Pierre Omer’s Swing Revue par exemple, qui se souvient que les Dead Brothers, c’était lui ? Pour vous rafraîchir la mémoire, on en profite pour faire une interview, à la cool, de cet International Man Of Mistery. Jésus Christ et Sainte-Barbie nous assistent pendant que Lalla Morte se plie et se déplie en coulisses. Elégant, sourire en coin, Pierre Omer parle de ses projets passés et à venir quand, tiens, il fait de l’orage dehors ? Ouah, quelle bourrasque, on ne s’entend plus du tout ! Sauf que cette tornade-là vient de l’Est et se nomme Thomas Schoeffler !

Thomas Scheoffler © Cyrille Bellec
Thomas Scheoffler © Cyrille Bellec

Le bonhomme est toujours égal à lui-même, discret, presque passe-partout, et prêt à foutre le feu à la scène.

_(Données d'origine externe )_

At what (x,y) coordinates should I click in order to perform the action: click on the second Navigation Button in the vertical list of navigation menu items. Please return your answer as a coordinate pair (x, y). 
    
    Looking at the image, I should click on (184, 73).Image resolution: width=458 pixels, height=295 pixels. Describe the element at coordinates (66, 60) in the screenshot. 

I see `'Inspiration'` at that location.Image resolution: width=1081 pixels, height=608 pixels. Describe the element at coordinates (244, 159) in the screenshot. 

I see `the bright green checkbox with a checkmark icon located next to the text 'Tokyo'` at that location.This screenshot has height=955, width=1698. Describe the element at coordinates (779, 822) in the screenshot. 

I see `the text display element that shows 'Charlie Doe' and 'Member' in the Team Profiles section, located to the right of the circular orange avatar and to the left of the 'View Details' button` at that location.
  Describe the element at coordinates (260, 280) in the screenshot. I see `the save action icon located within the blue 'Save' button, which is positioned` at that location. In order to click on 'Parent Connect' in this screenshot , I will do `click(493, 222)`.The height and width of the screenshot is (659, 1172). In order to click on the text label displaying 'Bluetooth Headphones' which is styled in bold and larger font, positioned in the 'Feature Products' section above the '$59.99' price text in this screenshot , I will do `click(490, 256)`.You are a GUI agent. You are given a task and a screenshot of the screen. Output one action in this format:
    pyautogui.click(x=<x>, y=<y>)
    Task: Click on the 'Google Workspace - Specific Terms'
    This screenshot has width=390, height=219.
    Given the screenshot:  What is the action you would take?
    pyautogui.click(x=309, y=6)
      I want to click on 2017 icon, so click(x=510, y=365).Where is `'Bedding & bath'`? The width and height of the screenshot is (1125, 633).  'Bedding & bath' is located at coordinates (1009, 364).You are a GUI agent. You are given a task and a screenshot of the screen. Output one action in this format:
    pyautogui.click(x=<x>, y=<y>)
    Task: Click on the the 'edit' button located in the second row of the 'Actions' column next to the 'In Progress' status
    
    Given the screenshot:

Ça faisait bien 3 ans qu’on ne l’avait pas vu et le moins qu’on puisse dire, c’est que La Banche, c’est à dire la grande scène – Binic en compte trois désormais -, lui va bien au teint. One Man Band lui-aussi, et fier de l’être, il balance la Sauerkraut avec une puissance qu’on ne lui connaissait pas jusqu’alors. La voix est ample, tirée juste ce qu’il faut, la guitare sourde, profonde et répétitive : y’a pas à dire, « Oh, Mary Lynne! », c’est du lourd.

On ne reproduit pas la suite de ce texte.